Former ‘Iron lady’ of Chavez’s courts now invests in Florida real estate with a steely grip

She was known as the “Iron Lady” in professional circles of the troubled Venezuelan judicial system for the sternness she displayed in enforcing the will of the Caracas Socialist regime, often exhorting great pressure on defense attorneys and fellow judges to ensure that court decisions closely followed the government’s wishes, lawyers who dealt with her said.

And her loyalty to the Chavista regime’s socialist project paid off. Carmen Porras climbed quickly through the ranks and was appointed to the nation’s Supreme Court, where for years she played a role in turning the nation’s courts into an instrument of political persecution, a phenomenon decried by the U.S. State Department as well as several independent organizations.

But once she fell out of favor, Porras turned against the regime, meeting with opposition leaders and claiming she was being forced to resign.

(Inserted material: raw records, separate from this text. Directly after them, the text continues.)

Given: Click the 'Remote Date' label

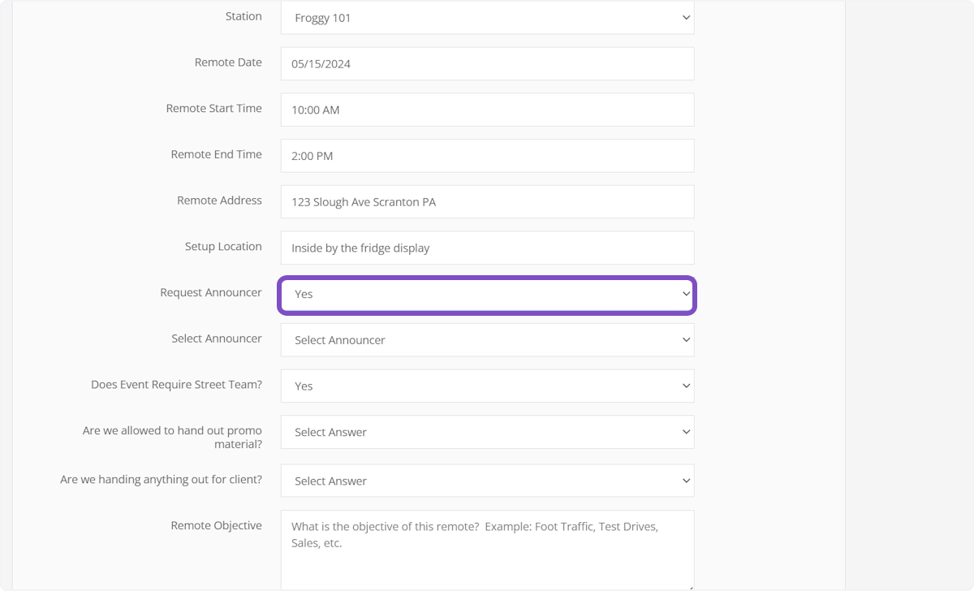Looking at the screenshot, I should (x=228, y=63).
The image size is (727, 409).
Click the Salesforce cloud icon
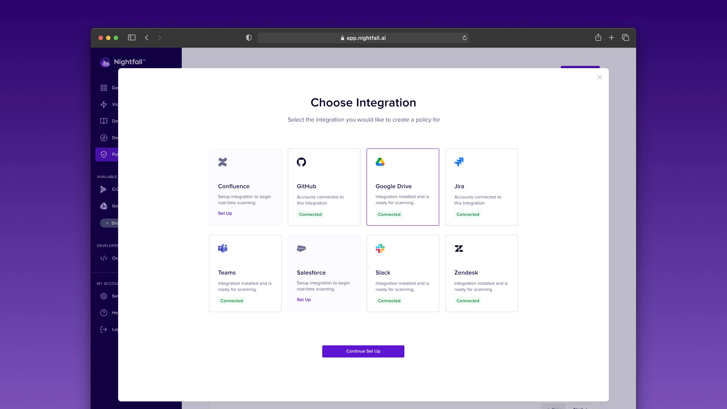pos(301,248)
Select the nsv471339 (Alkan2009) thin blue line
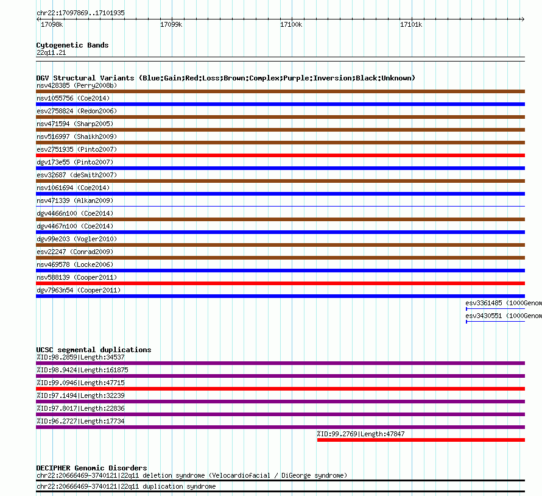Image resolution: width=542 pixels, height=496 pixels. (x=280, y=207)
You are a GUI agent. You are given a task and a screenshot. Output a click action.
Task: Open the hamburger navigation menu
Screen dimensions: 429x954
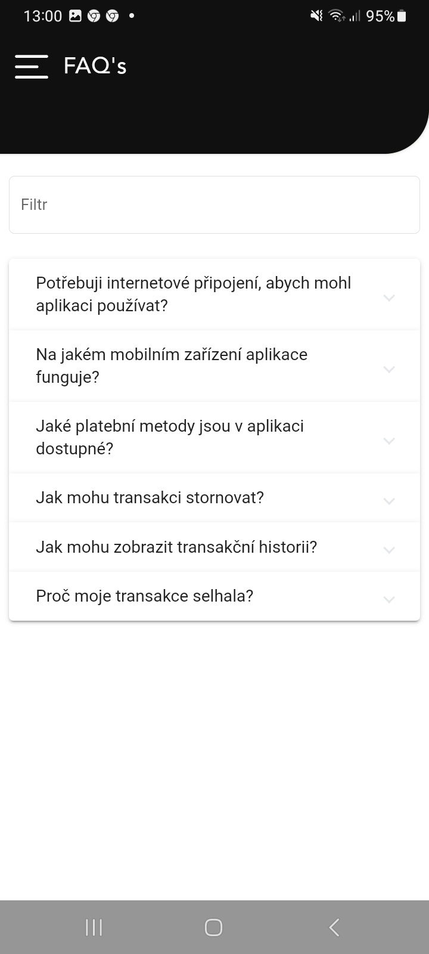click(32, 66)
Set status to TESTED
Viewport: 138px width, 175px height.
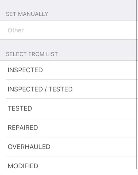click(x=68, y=108)
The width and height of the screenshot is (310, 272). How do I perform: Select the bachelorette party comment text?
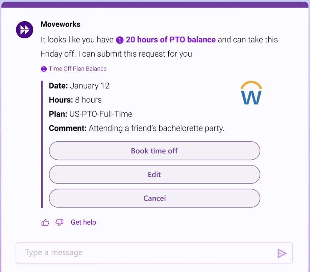pos(156,128)
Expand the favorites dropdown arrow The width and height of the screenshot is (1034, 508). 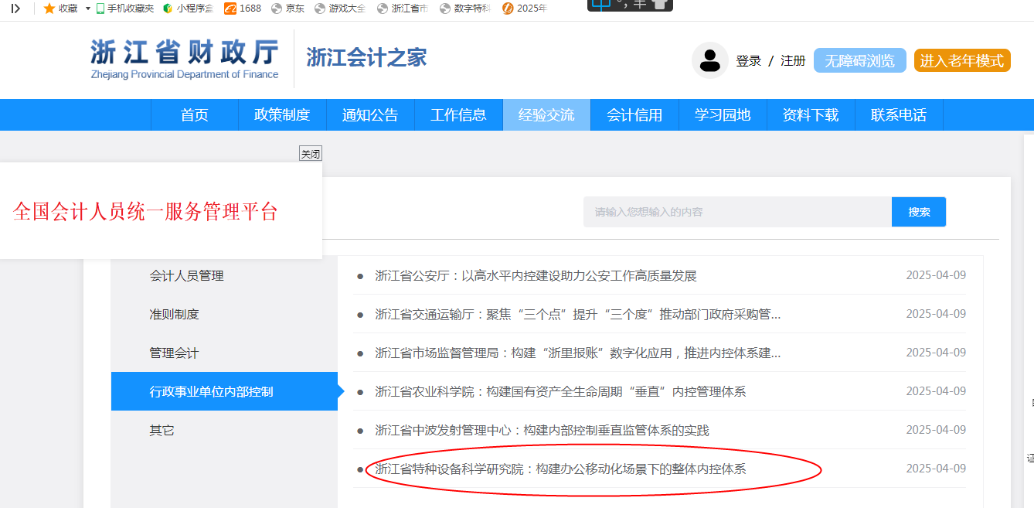coord(87,9)
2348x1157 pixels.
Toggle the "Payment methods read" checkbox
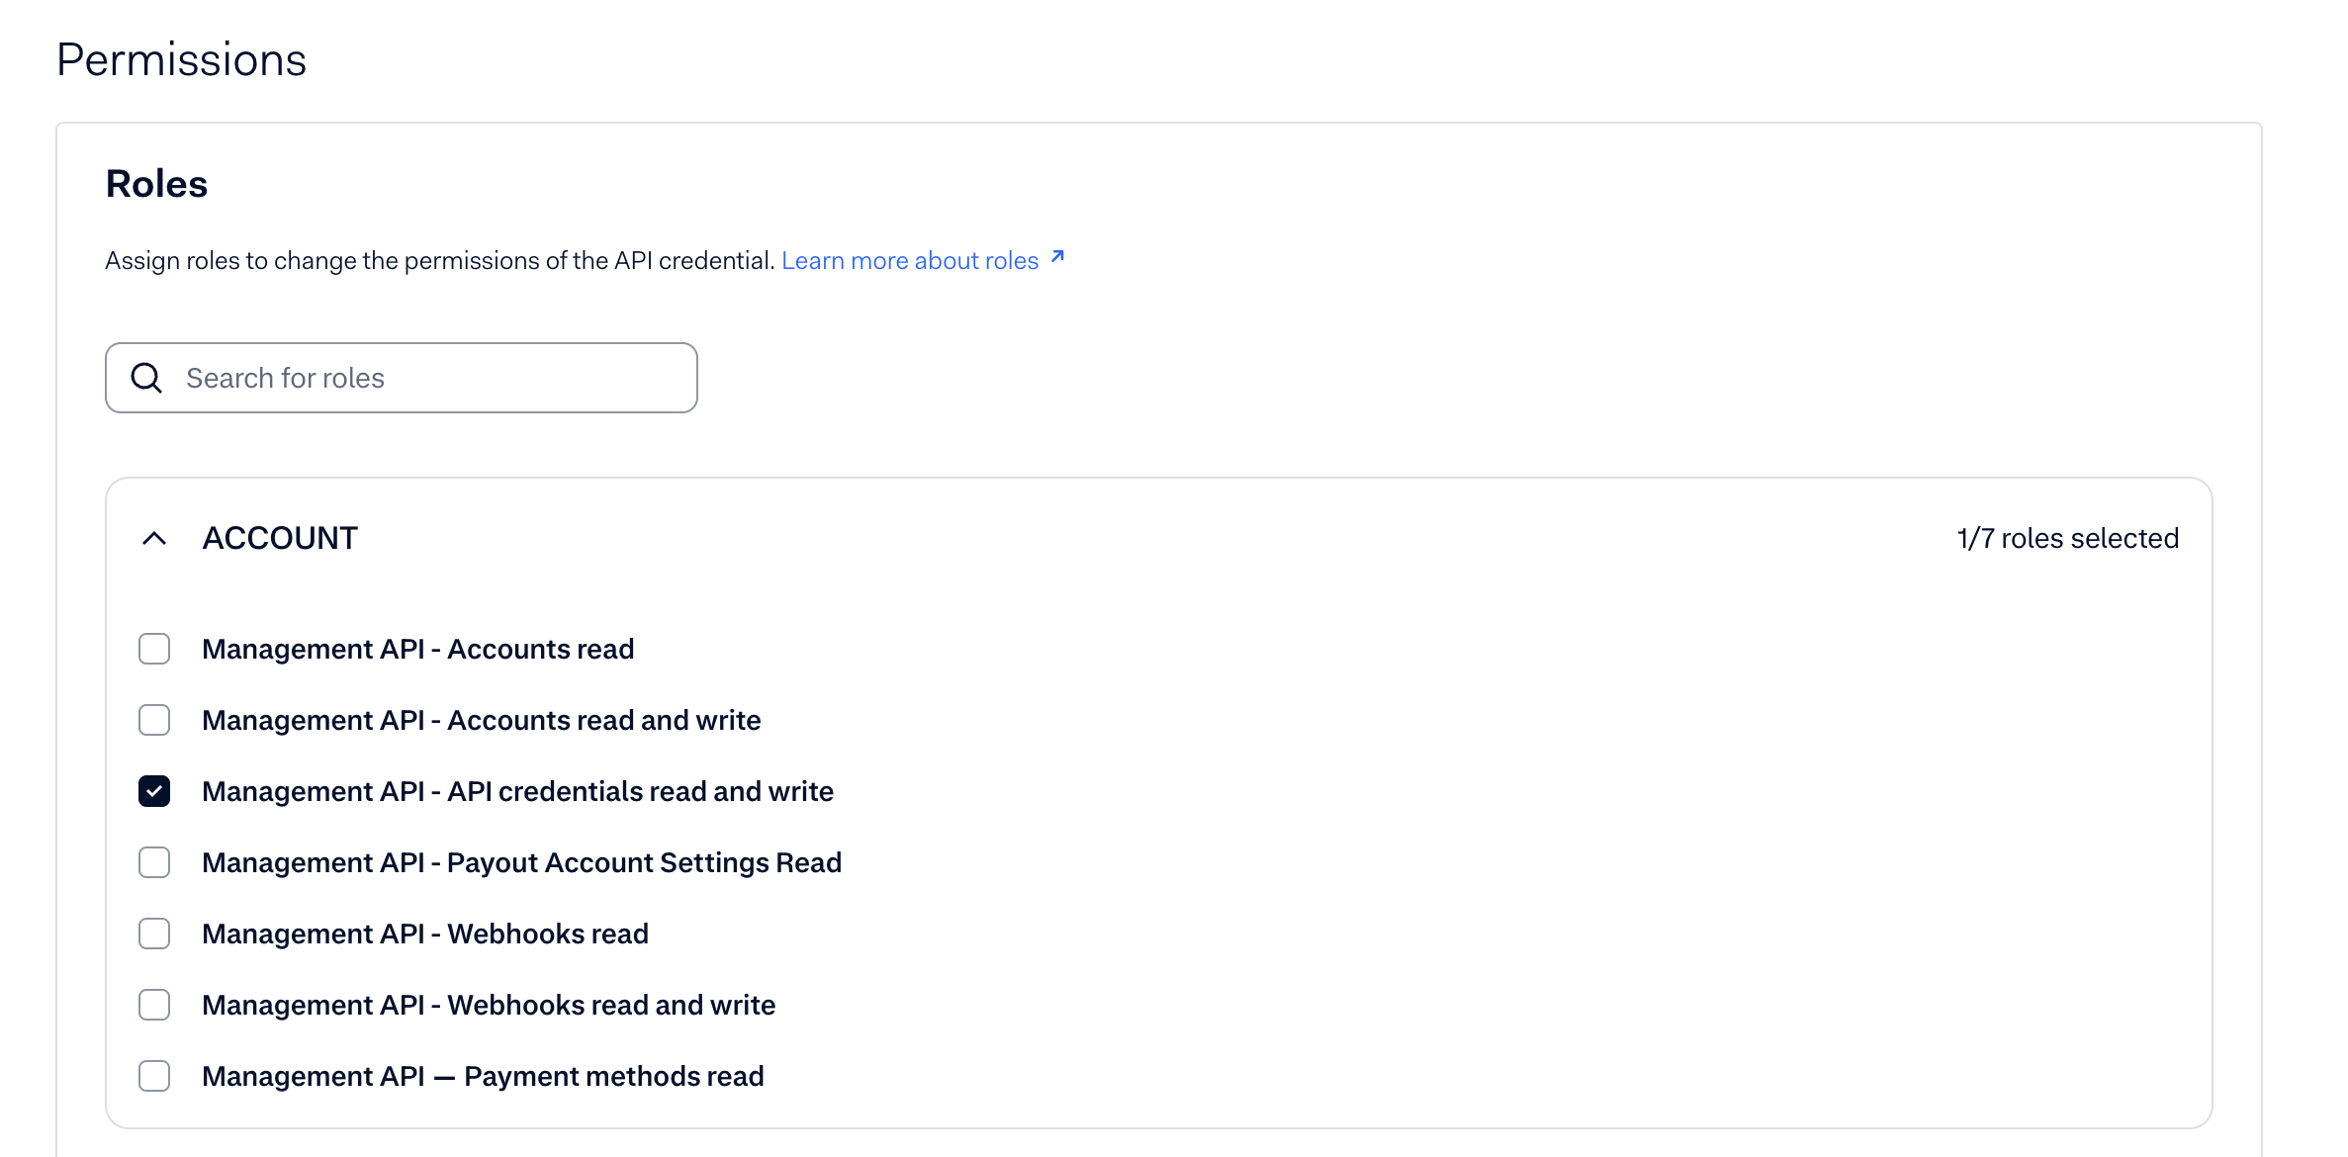coord(154,1076)
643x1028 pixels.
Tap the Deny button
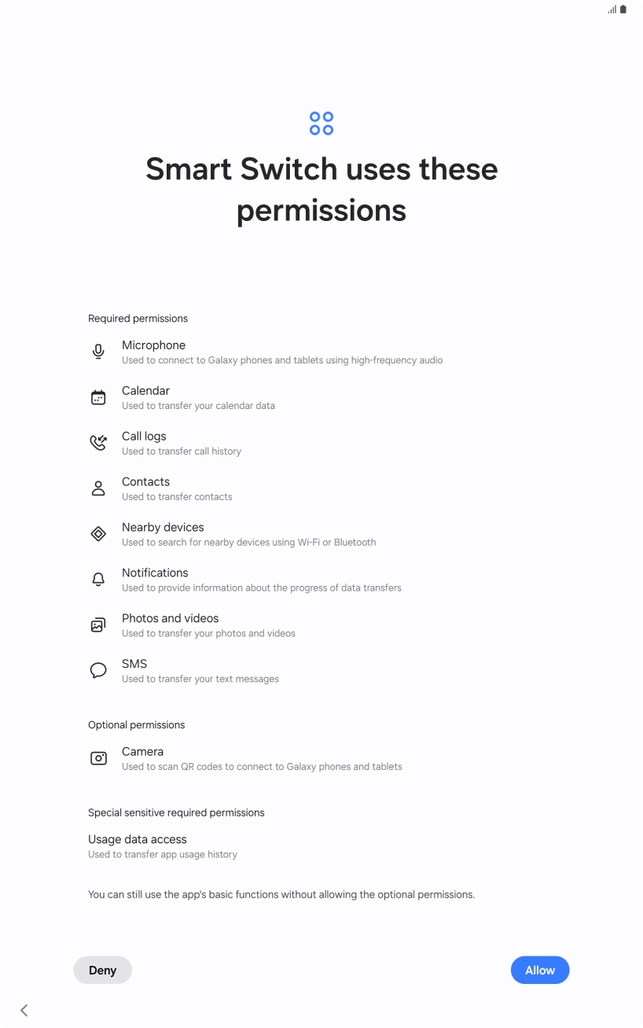tap(102, 970)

Soon afterwards, she put distance from the socialist government she defended for more than a decade, landing in South Florida, where she turned her attention to the accumulation of wealth, investing millions in the local real estate market.

Porras is among many Venezuelan government officials and members of the military who, after helping build Venezuela’s so-called Bolivarian Revolution, ended up moving, investing, or opening businesses in Florida, a stronghold of Venezuelan exiles forced to leave the South American country to escape persecution and dire economic conditions partly brought about by the regime apparatchiks now joining them.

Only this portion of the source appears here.